Top 11 Signs That Your Plumber Or HVAC Service Technician Is A UFO Abductee

by
H. Kent Craig



  1. A series of mysterious, tiny red bumps on his right calf spell out "Think you've been abducted? Then call 1-800-G-E-T-A-L-I-F-E" in Braille.
  2. Huffs R-22 refrigerant straight from tank several times a day, claiming that it's actually very close in chemical composition to the atmosphere on his homeplanet.
  3. Stops his truck in the middle of rush hour traffic and dives into the nearest drain culvert every time a silvery, shiny, football-field-length cigar-shaped-craft begins to silently hover a few hundred feet directly above the highway.

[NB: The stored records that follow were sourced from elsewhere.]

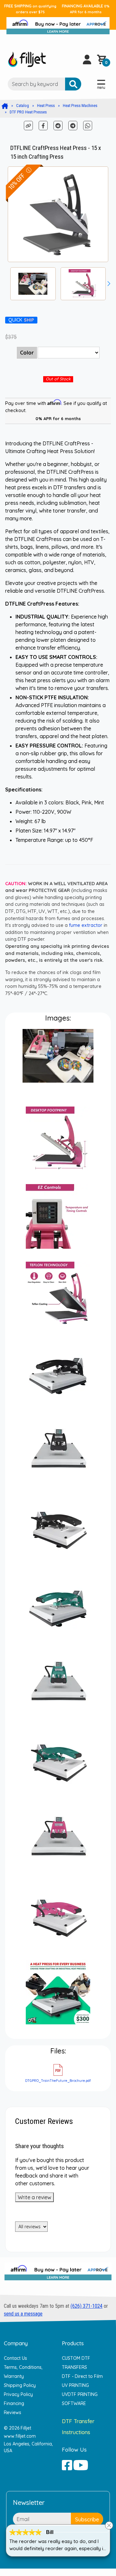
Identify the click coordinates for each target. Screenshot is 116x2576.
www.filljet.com (20, 2436)
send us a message (23, 2314)
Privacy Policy (18, 2394)
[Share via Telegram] (73, 125)
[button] (109, 283)
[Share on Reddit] (58, 125)
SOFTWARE (74, 2403)
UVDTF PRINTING (80, 2394)
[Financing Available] (58, 24)
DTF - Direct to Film (82, 2376)
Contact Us (15, 2358)
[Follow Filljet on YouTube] (80, 2464)
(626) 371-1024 (86, 2306)
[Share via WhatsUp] (87, 125)
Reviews (12, 2412)
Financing (14, 2403)
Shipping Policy (20, 2385)
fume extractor (85, 925)
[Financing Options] (58, 2274)
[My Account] (87, 59)
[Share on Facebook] (43, 125)
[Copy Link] (29, 125)
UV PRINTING (75, 2385)
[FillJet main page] (27, 59)
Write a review (34, 2197)
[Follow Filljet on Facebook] (67, 2464)
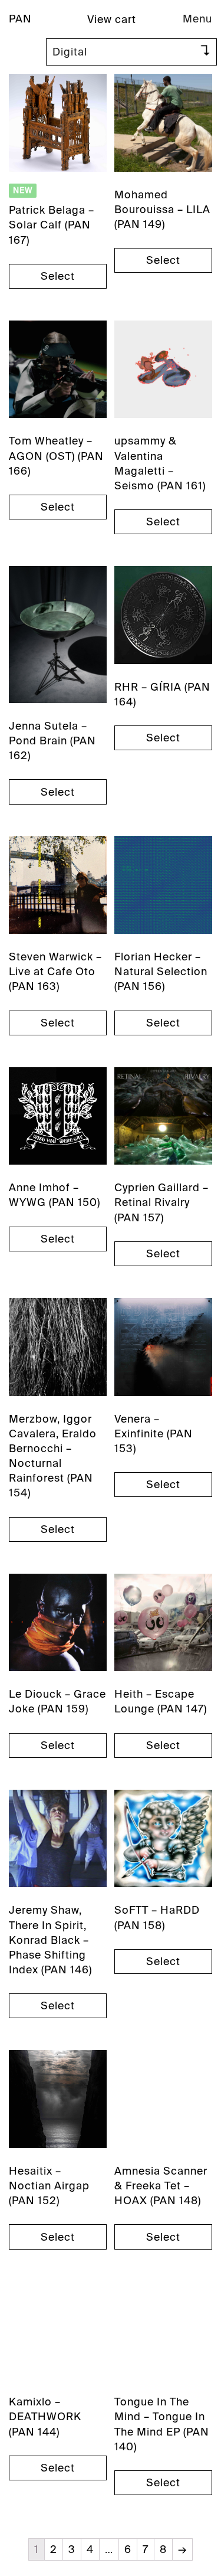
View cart (111, 19)
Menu (197, 19)
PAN (20, 19)
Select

  4. You notice that he quits using phrases like "chewin' back'y ", "white lightnin' ", and "Jeff Gordon shaw does have one pretty mouth" and begins expressing concepts such as "Stockholm syndrome", "survivor's guilt", and "heuristic problematic curves of the space-time continuum sure do make for an interesting day".
  5. Whitley Strieber flys him up to upstate New York to do servicework on his cabin there.
  6. He freaks out and runs back to the truck every time you answer the door wearing large, dark-lensed sunglasses.
  7. He calls his boss "the anal-prober".
  8. He calls his weekly timesheet "the anal probe".
  9. Admits that he doesn't like having sex anymore unless it's done on a cold, stainless steel table while being restrained.
  10. Expresses denial about the reality of his experiences of being kidnaped and experimented on by aliens by whining over and over again: "I'm not an abductee, I'm an ab-pipe-ee! "
  11. Refuses to charge for or accept premium time pay for service work done after normal business hours or on weekends, claiming that premium time doesn't exist within the grander vision of the new earth order to come, as presented to him by his otherworldly "guides".